Its founder, Sir Jeremy Isaacs, argues this weekend that some of the broadcaster’s problems are of its own making.
“The paradox of Channel 4 is that it still does some remarkable, excellent programming but there is so much dross,” he told the Sunday Times.
“The channel should be spending far less money on things that don’t contribute to public-service broadcasting,”
According to the FT, Carter’s report “makes it crystal clear” that giving Channel 4 a share of the BBC licence fee “will not happen”.
Instead, the report proposes merging Channel 4 into a part-private part-public entity that is “financially sustainable in the medium term”.
Some are reading that as a merger with Five – an idea that was rejected last week by Channel 4 chief executive Andy Duncan last week as “mixing oil and water”.
Channel 4’s chairman, Luke Johnson, revealed this weekend that he had been in merger talks with Five but came to the conclusion that such a move would be disastrous.
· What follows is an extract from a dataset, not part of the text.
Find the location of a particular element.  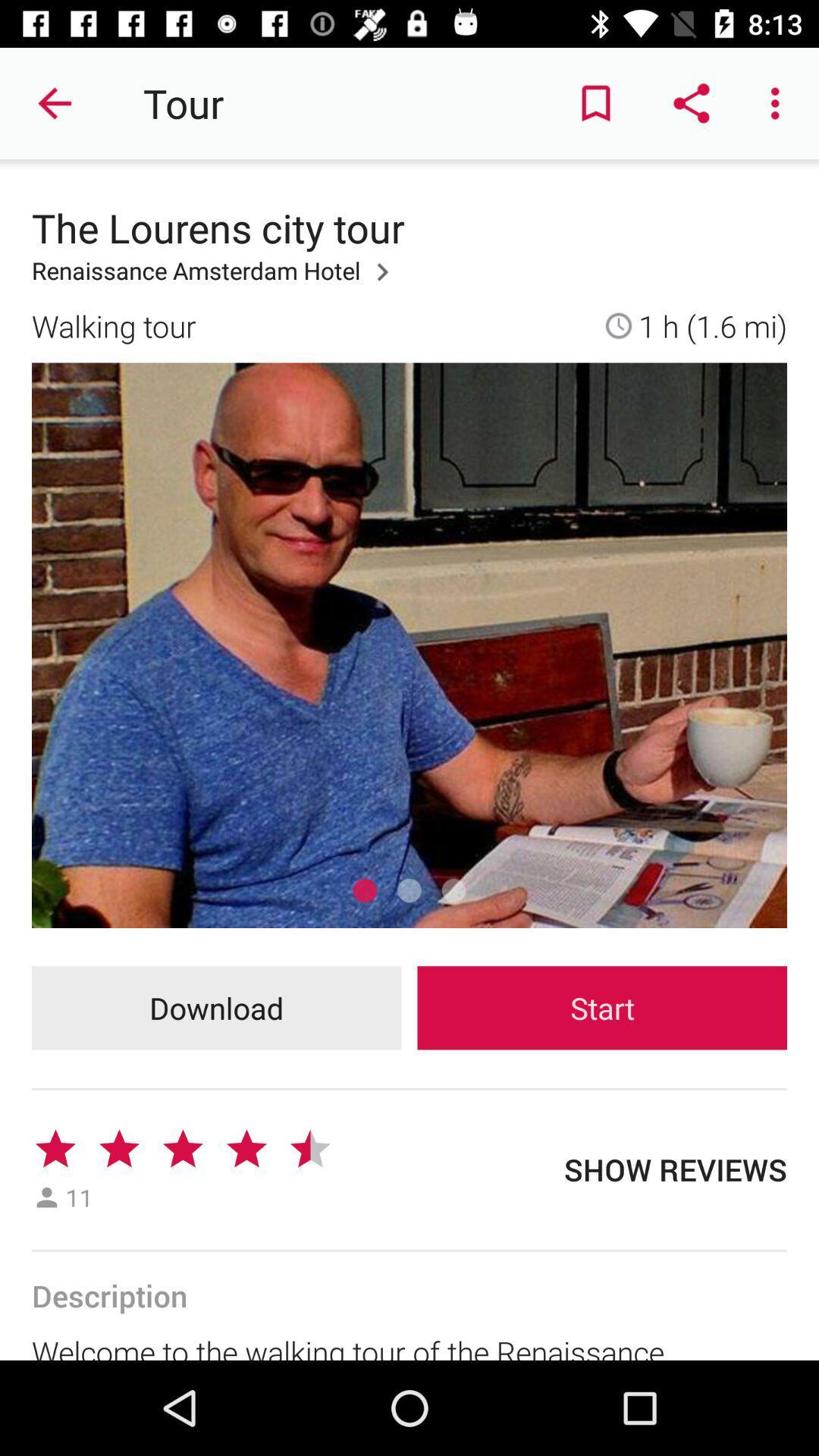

“Having done due diligence before, we can’t see how it makes economic or cultural sense,” he told the Guardian.
“Our preference is not to receive direct cash. Channel 4 has always avoided that. The possibility of some structural solution with BBC Worldwide has its attractions.”
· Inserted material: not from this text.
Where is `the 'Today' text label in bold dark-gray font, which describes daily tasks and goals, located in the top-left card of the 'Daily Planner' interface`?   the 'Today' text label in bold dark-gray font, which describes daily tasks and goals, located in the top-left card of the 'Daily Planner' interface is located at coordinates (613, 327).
Five’s parent company, RTL Group, is in favour of such a merger.
Its chief executive Gerhard Zeiler wrote in the Financial Times: “A merger that brings together two such complementary broadcasters would create a much stronger operator.
“If the government can be a main shareholder in several of the leading banks, why would it not consider a public/private partnership in broadcasting?”
This new merged body could replace ITV as the provider of alternative regional news in the coming years, according to the Digital Britain draft.
ITV is already scaling back its regional news output – and the BBC has offered to help out by sharing facilities and some non-exclusive footage. This, Carter’s report says, is “inadequate”.
The FT says the Digital Britain report also “rejects [ITV’s] claims that most of its financial problems derive from having to pay to make programmes that are part of its PSB licence”.
Ofcom is expected to recommend that ITV regain control of its lucrative breakfast time schedule. The period between 6am and 9.30am is currently operated under licence by GMTV – which made a £14m profit last year, according to the Observer.
As for the regional press, it looks like Digital Britain will recommend that the Office of Fair Trading review the competition law applying to regional newspapers and local radio.
But the report’s attitude to BBC Worldwide, the corporation’s commercial arm that has incurred the wrath of many a commercial media group, might not be so welcome for newspapers and magazines. The FT suggests that Worldwide’s remit will be less closely linked to the BBC’s output.